Pai da Democracia, o Seu Legado Será Honrado!
ADEUS PRESIDENTE, PAI, MENTOR, AMIGO, HEROI NACIONAL, AFONSO DHLAKAMA
Nascido no dia 1 de Janeiro de 1953 em Mangunde, Chibabava, na província de Sofala, o Presidente da RENAMO e Membro do Conselho de Estado Afonso Macacho Marceta Dhlakama perdeu a vida na manhã do dia 3 de Maio de 2018, na serra da Gorongosa onde se encontrava refugiado depois de o governo moçambicano ter tentado insistentemente assassiná-lo por via militar.
Aos 65 anos de vida, o Presidente Dhlakama não resistiu as intensas dores que se presume terem sido originadas por um problema crónico relacionado a diabetes.
Afonso Dhlakama, é o exemplo do herói que Moçambique merece ter e valorizar. O Presidente Dhlakama iniciou sua carreira muito jovem quando ingressou no exército nacional das extintas FPLM, onde chegou a desempenhar o posto de Comandante de logística na província de Sofala. Depois da independência nacional, devido a desentendimento com suas chefias, viria a abandonar suas funções para se juntar aos embriões da Resistência Nacional Moçambicana na antiga Rodésia, hoje Zimbabwe.
A morte do Presidente Afonso Dhlakama comove Moçambique e o mundo, o desalento é geral. Apesar da decisao governamental de não conceder tolerância de ponto para o povo acompanhar as cerimónias fúnebres, a populacao tomou iniciativa propria e participou em massa para dar o último Adeus ao seu lendário líder.

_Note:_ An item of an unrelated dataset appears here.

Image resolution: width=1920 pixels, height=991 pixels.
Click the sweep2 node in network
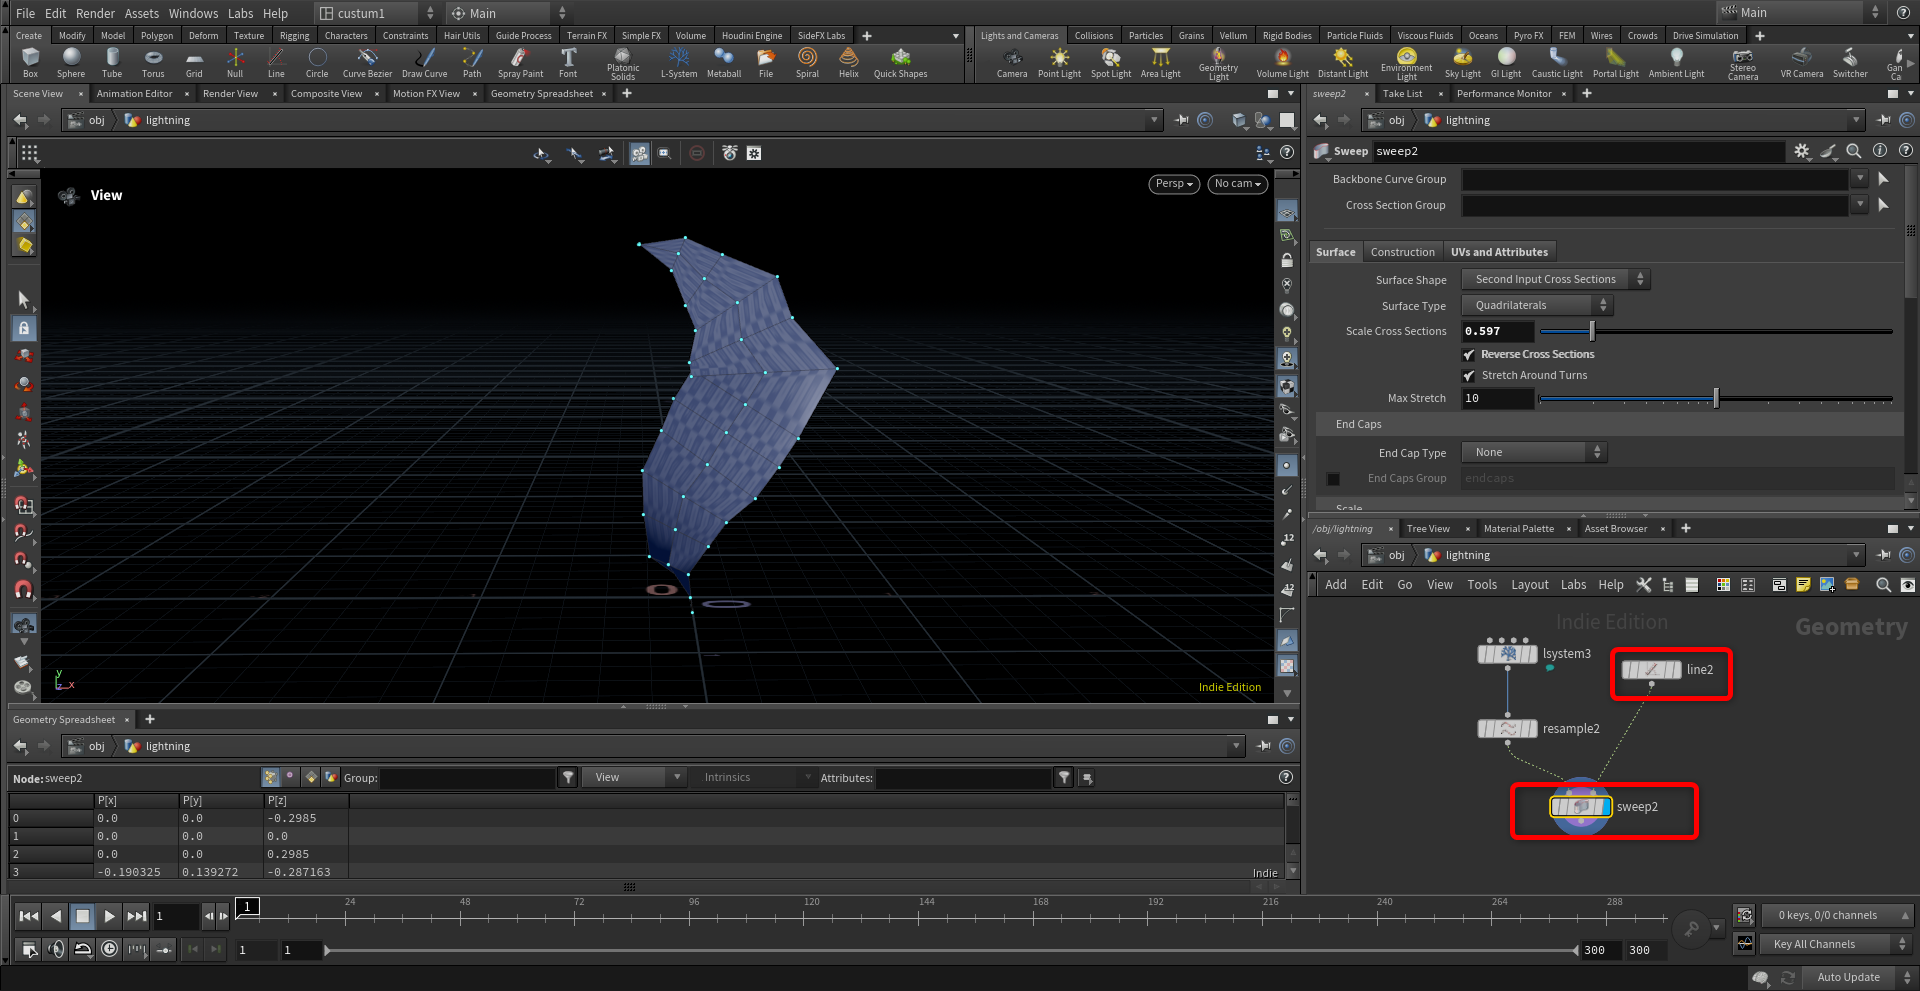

Moçambique perdeu um grande HOMEM! Esse é o sentimento geral de todos os moçambicanos, independentemente do seu credo político ou religioso. Sim, perdemos um grande líder.
Maio de 2018 será para sempre um dia a recordar na história de Moçambique. Se não oficialmente, pelo menos nos corações do povo este dia viverá para sempre e grande parte dos moçambicanos ficara em sentido para a memória deste grande herói: AFONSO MACACHO MARCETA DHLAKAMA, o Pai da democracia multipartidária em Moçambique e mestre para todo o mundo oprimido pela ditadura.
Afonso Dhlakama é sem dúvida a figura maior na luta pela liberdade do povo moçambicano.
Afonso Dhlakama amava Moçambique e África. Tinha orgulho em ser “Homem Moçambicano” mesmo quando os seus adversários por vários momentos o incitavam a dividir o país, ele dizia: ” Moçambique não será dividido porque eu quero governar o país inteiro e não um pedaço de Moçambique. Eu amo os do Sul, do centro e do norte deste país. Por isso nunca vou dividir o país”
A História do Presidente Afonso Dhlakama regista acontecimentos que marcaram o percurso de um povo pelos caminhos da liberdade, democracia e dos direitos humanos. Ele morreu quando se batia contra a opressão do seu povo, contra as assimetrias regionais e pela justiça eleitoral. Ele foi um lutador pela liberdade contra as formas mais modernas de escravatura.
NOSSO PRESIDENTE, HERÓI MOÇAMBICANO, MENTOR, PAI, GRANDE AMIGO AFONSO DHLAKAMA, temos a certeza que os combatentes pela liberdade e independência de Moçambique que estiveram lado a lado contigo, ainda vivos, continuarão animados pelos teus ideais e continuarão impelidos pela fé na vitória. Corajosos e determinados saberão contornar obstáculos ao longo da dura luta pela liberdade que ainda resta pela frente.
A honra de HEROI NACIONAL que o povo exige para o Presidente Afonso Dhlakama é justa e legitimamente devida. E mesmo que o governo da FRELIMO recuse, a história registou os seus ideais de identidade nacional, sua memória prevalecerá nos corações do povo até dos seus detractores.